Once the gun is pointed in a safe direction, remove the source of ammunition (the magazine in a semi-automatic handgun), to prevent multiple shots from being fired should the firearm discharge inadvertently. 

The next step is to open the action, leaving it open for a visual inspection followed by a physical inspection with the hands and fingers in order to see and feel the presence of any ammunition remaining in the gun. 

When the action is opened, if the firearm was loaded with a cartridge in the chamber of the barrel, the cartridge should be pulled from the chamber and ejected from the gun to the ground. This should be verified visually. Any other ammunition can be identified for removal by visually checking the chamber, the areas in the firearm that may hold ammunition, such as the magazine well and the breechface where the extractor holds the cartridge prior to the ejector pushing it free of the gun through the ejection port.

Once the firearm is determined to be unloaded visually, the status of the gun should be verified physically by a finger or fingers touching the areas that have been visually verified as clear a second time. There are times in life, particularly when in haste, we look but do not see an object of interest and/or importance. This is where the phrase made famous by former President Ronald Reagan, “Trust but Verify,” becomes meaningful when checking the status of an unloaded firearm. Trust your vision but verify with the sense of touch. Other than a second check of the gun just to be extra sure, the job of separating the firearm from the ammo should be complete.

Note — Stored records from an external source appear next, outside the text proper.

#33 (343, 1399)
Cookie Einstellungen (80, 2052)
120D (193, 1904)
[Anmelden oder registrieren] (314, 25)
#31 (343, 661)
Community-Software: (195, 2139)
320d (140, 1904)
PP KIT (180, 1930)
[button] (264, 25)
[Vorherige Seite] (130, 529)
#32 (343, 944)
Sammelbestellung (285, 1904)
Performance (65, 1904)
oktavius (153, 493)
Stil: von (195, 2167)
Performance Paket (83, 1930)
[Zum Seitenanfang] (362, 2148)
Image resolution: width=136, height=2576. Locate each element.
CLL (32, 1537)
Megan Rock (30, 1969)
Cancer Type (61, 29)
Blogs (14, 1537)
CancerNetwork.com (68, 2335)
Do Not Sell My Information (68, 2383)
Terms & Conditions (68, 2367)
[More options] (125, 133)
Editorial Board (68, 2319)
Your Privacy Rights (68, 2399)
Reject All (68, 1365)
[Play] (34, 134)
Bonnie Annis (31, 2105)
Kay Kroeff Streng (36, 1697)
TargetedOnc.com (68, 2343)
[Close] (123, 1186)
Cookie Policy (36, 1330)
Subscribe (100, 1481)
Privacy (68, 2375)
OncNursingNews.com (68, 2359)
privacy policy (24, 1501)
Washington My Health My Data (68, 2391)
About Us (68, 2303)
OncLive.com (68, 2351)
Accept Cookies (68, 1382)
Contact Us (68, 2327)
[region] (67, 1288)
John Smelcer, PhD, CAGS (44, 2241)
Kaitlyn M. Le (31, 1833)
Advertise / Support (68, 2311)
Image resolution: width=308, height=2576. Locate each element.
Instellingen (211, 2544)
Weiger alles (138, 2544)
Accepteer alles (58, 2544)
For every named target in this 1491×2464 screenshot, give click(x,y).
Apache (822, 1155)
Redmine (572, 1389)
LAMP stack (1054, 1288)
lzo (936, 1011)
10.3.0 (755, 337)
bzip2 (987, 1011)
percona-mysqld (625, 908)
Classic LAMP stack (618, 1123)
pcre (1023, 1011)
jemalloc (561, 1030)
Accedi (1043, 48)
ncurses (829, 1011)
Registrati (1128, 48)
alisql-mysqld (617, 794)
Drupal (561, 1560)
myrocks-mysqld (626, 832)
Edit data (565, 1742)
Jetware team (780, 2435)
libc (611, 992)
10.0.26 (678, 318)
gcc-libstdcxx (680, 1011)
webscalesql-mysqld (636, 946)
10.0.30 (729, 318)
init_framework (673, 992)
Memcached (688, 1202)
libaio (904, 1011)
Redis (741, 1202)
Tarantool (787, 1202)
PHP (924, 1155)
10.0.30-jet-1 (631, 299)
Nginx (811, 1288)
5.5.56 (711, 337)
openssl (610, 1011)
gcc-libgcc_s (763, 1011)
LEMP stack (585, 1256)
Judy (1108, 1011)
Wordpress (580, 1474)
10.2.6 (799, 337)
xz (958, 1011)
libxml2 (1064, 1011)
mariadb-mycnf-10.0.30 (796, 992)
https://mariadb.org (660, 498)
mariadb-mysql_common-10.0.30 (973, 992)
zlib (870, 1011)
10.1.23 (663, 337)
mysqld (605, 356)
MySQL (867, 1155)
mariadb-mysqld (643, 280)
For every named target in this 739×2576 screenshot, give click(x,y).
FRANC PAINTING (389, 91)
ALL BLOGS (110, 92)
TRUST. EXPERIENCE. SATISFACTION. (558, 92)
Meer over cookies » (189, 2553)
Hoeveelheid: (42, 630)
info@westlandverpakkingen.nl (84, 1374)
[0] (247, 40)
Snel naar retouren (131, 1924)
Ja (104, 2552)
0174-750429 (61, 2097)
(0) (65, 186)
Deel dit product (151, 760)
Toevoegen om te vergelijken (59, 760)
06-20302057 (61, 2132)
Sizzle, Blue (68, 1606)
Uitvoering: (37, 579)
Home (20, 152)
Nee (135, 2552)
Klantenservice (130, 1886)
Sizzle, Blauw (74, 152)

It is important to get some training on the firearms you intend to use, with or without your boyfriend, since the loading and unloading procedures may vary from one style of firearm to another. 

Safety is never stupid. It is no sin to ask questions and request demonstrations in a manner understandable to you. It is always better to err on the side of caution and safety than to suffer a lifetime of potential regret for an irreversible event that could have easily been avoided.